## Objective
Rescale lines of the entries, starting at the line that contains "You are a GUI" and stopping after the line that contains "point(789,330)". Reproduce only those lines, requests included, but multiply every coordinate in the answers by 0.9 and round to whole numbers, with halves rounded up, and leave the pictures out.

## Input data
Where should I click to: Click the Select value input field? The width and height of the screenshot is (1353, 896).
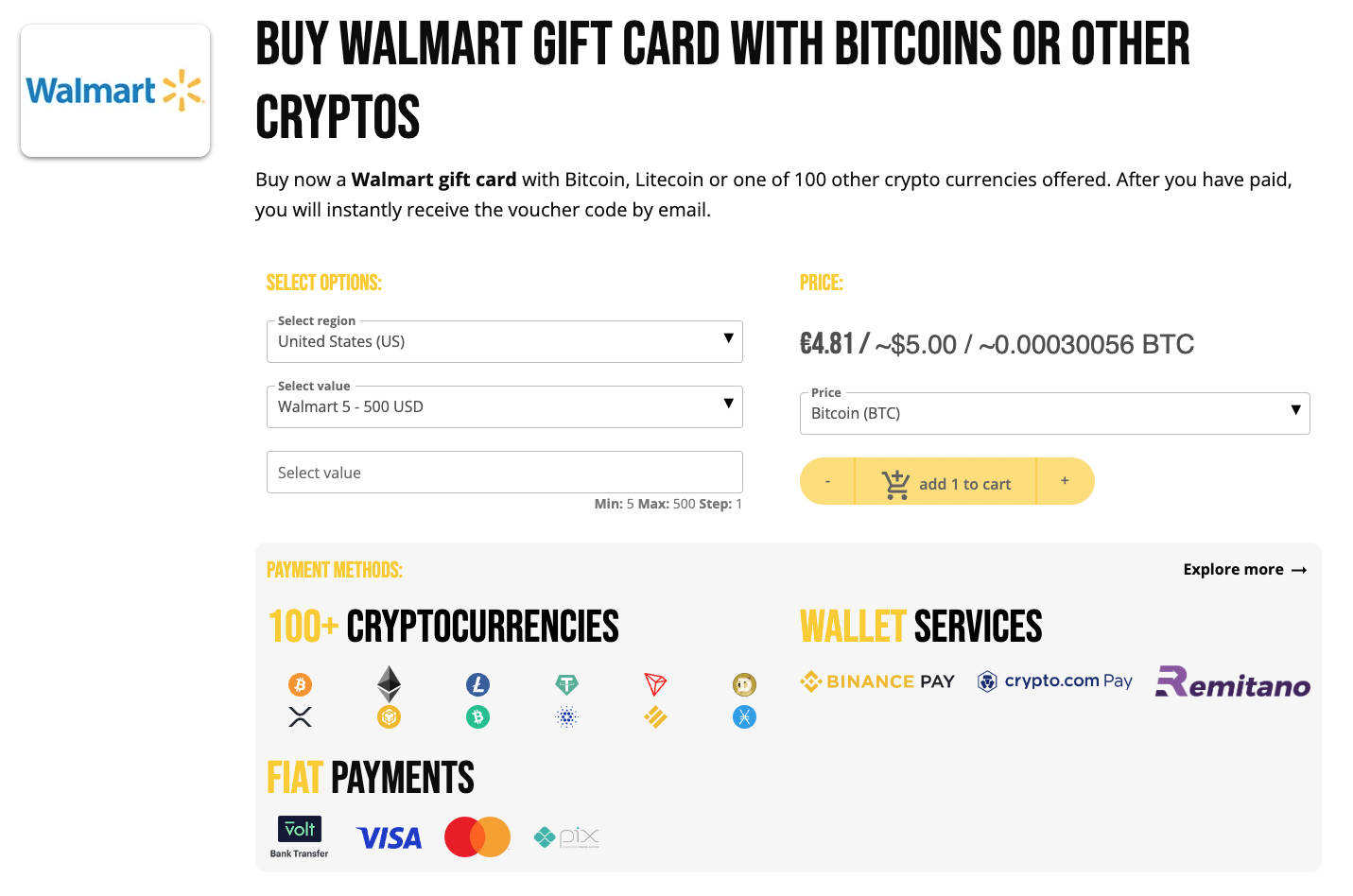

--

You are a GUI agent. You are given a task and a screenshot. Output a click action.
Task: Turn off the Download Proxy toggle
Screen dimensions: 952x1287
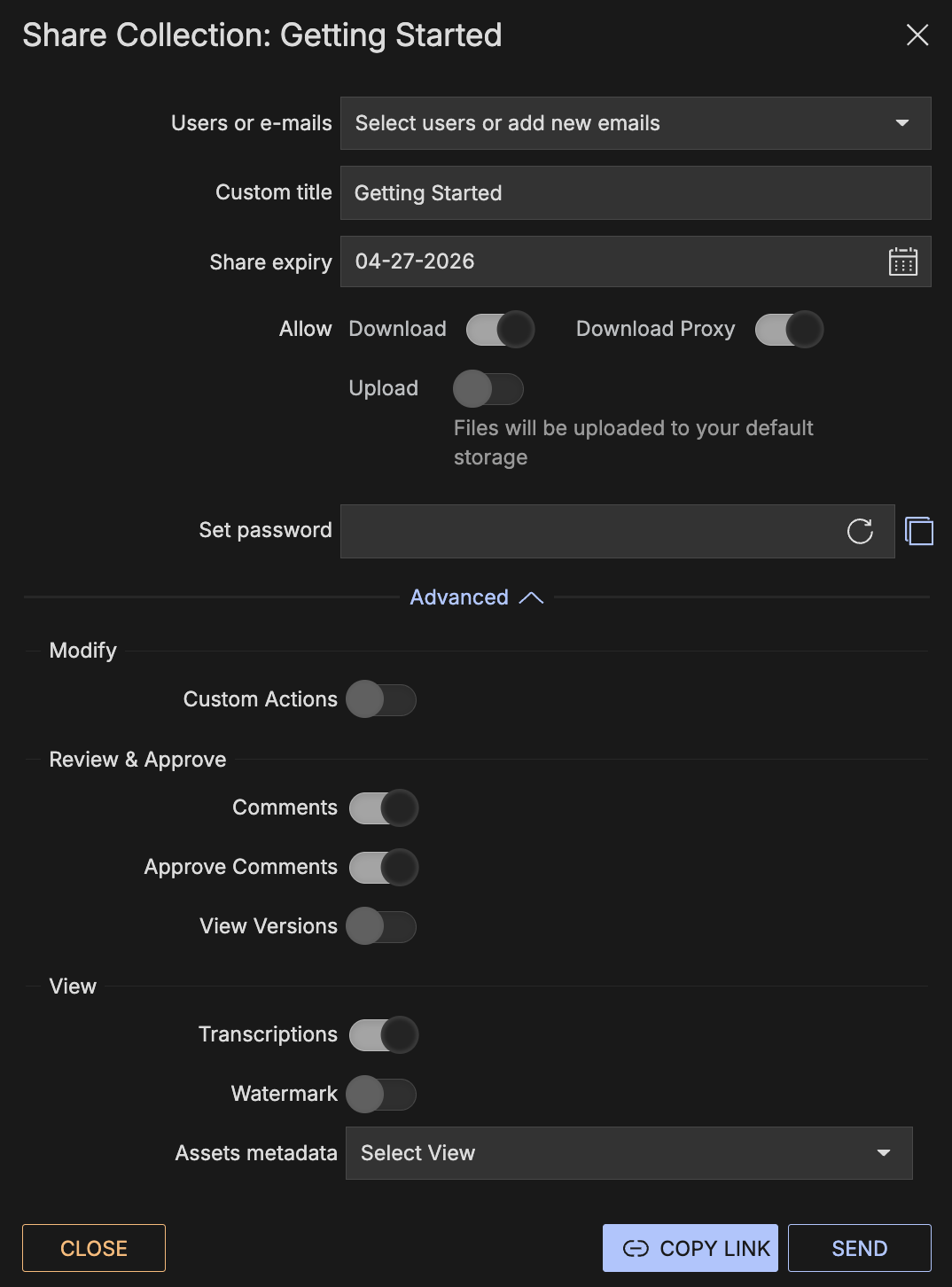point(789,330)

## Task solution
You are a GUI agent. You are given a task and a screenshot. Output a click action.
Task: Turn off the Download Proxy toggle
Screen dimensions: 952x1287
point(710,297)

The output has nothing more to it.